By Hal McCoy
As the saying goes, “You can’t win ‘em all,” but at this late stage of the season the Cincinnati Reds need to win ‘em all.
It didn’t happen Thursday afternoon in Comerica Park, an 8-2 beating by the Detroit Tigers that ended the Reds modest three-game winning streak.
With the bulk of the Reds’ starting rotation shelved on the injured list, manager David Bell went to a bullpen day.
It didn’t work.
Derek Law was the opener on his 33rd birthday and gave up a run in the first. Ben Lively followed him and gave up three runs in his 4 1/3 innings.
When he gave up a two-run home run to Akil Baddoo in the fourth inning, it concluded 23 consecutive scoreless innings by the Reds bullpen.
Until the home run off Lively, the Tigers had put runners on base in 14 of the last 15 innings in the series and stranded 17 with only six scoring.
Bell, observing his 51st birthday, concocted a strange batting order for this important game.
He had Nick Martini batting second for the first time, he had TJ Friedl batting clean-up for the first time in his career and he dropped Elly De La Cruz all the way to eighth.
Rookie right-hander Reese Olson started for the Tigers and held the Reds hitless for five innings until Jake Fraley singled leading off the sixth.
Martini hit into a double play and Spencer Steer launched his team-leading 21st home run, the 55th hit by a Reds rookie this season, a club record.
Martini’s double play was a bad harbinger. Joey Votto hit into a double play in the seventh and pinch-hitter Christian Encarnacion-Strand hit into one in the eighth — three double plays in three innings when the Reds trailed by three.
When it was 4-1, the Tigers sent in left-hander Tyler Holton in the eighth and Bell sent up four straight right-handed pinch-hitters.
It was a 50/50 situation.
Nick Senzel, batting for De La Cruz, singled. For five innings, De La Cruz was the only Cincinnati hitter to reach base, twice via walks.
After his second walk, he stole second but was picked off second base.
Noelvi Marte, batting for Will Benson, singled to put runners on second and first with no outs, the Reds still down, 4-1.
Hunter Renfroe, batting for Fraley, struck out. CES, batting for Martini, hit into the double play.
Then it got away. Buck Farmer gave up a grand slam home run in the home eighth to Detroit leadoff hitter Matt Vierling, a 448-foot crusher deep into the left field seats and 4-1 became 8-1 with one whip of the bat.
Friedl hit a solo home run in the ninth, but it was nothing more than cosmetic on this day.
Law hit Vierling with a pitch to open the bottom of the first. He retired the next two, but Vierling stole second, moved to third on a fly ball and scored on Kerry Carpenter’s two-out single.
Lively gave up a leadoff single in the fourth to Tyler Nevin, who began the game hitting .136 and struck out his first at bat.

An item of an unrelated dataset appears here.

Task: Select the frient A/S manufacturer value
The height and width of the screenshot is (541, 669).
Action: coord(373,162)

Baddoo, 1 for 19 when the series began, homered and collected four hits in the last two games and the Tigers led, 3-0.
Parker Meadows was 0 for 28 when he led the seventh with a single and came around to score on Spencer Torkelson’s single.

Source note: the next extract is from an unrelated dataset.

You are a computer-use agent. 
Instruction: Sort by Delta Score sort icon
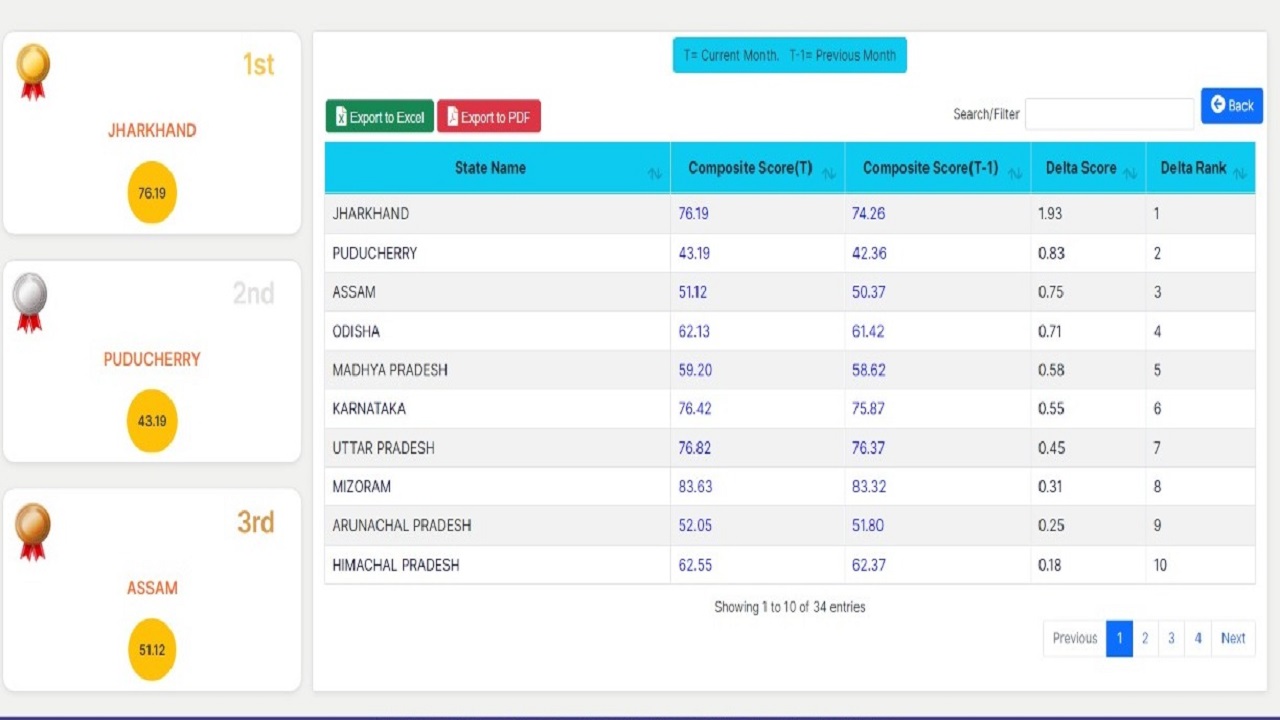coord(1131,174)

In the fatal eighth, Farmer hit Nevin (.136) with a pitch, gave up an infield single to Baddoo and walked Meadows (1-for-29), loading the bases fpr Vierling’s grand slam.

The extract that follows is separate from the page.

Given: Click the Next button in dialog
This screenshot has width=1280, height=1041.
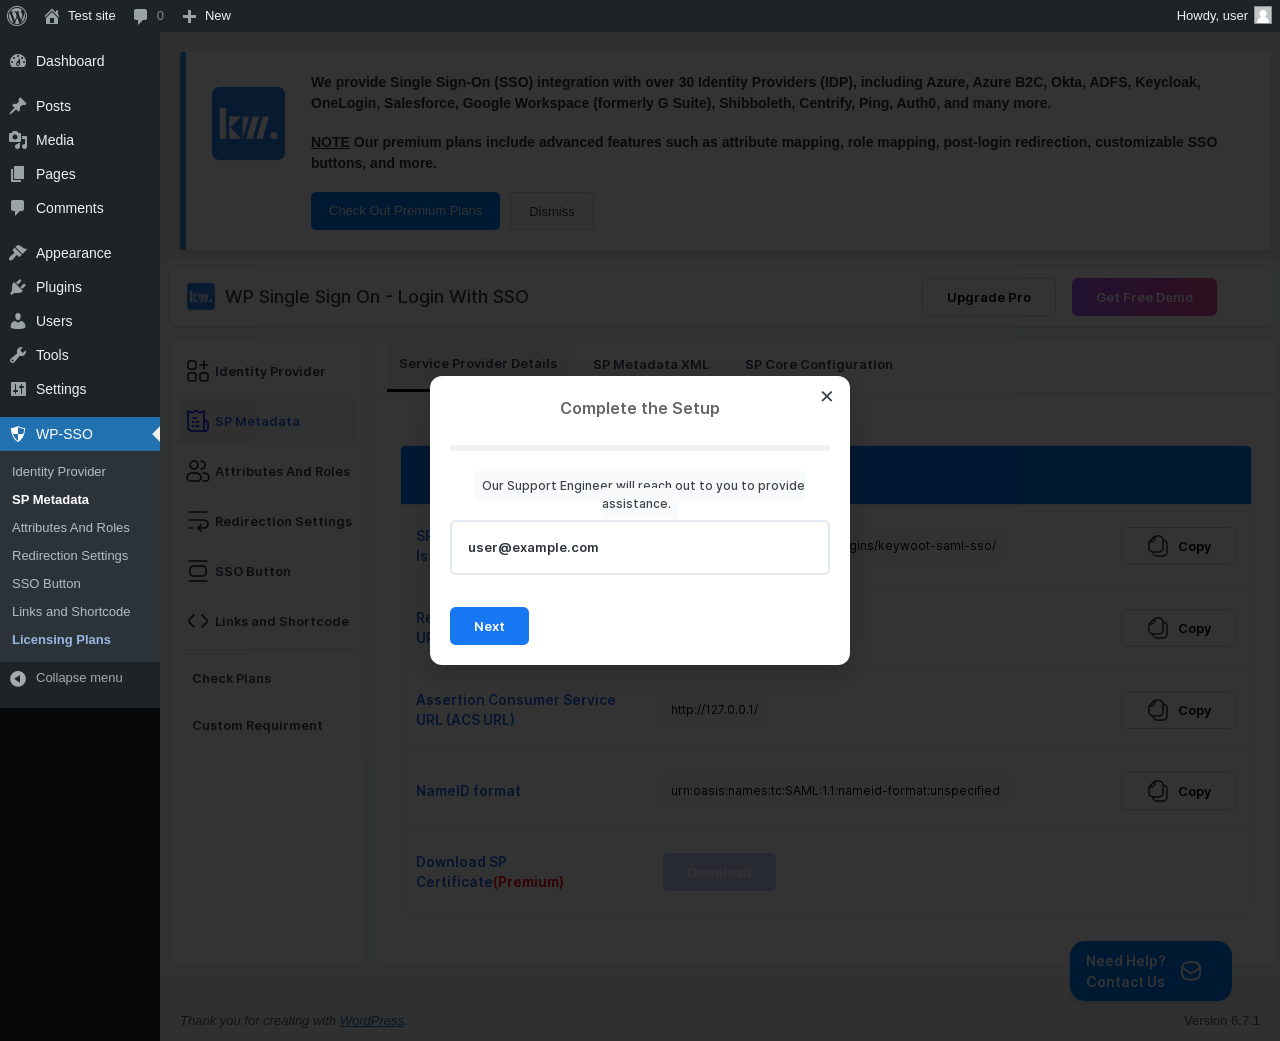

With the usage of three relief pitchers, Cincinnati’s bullpen has been called to the mound 549 times this season. No other MLB team has used its bullpen more than 500 times.
The Reds departed after the game for New York, where the Mets await with two left-handed starters for the three-game series. The Reds are 17-29 against left-handed starts.
And they had to wait to see if they maintained a tie for the third wild card spot. Arizona, San Francisco and Miami all played later games.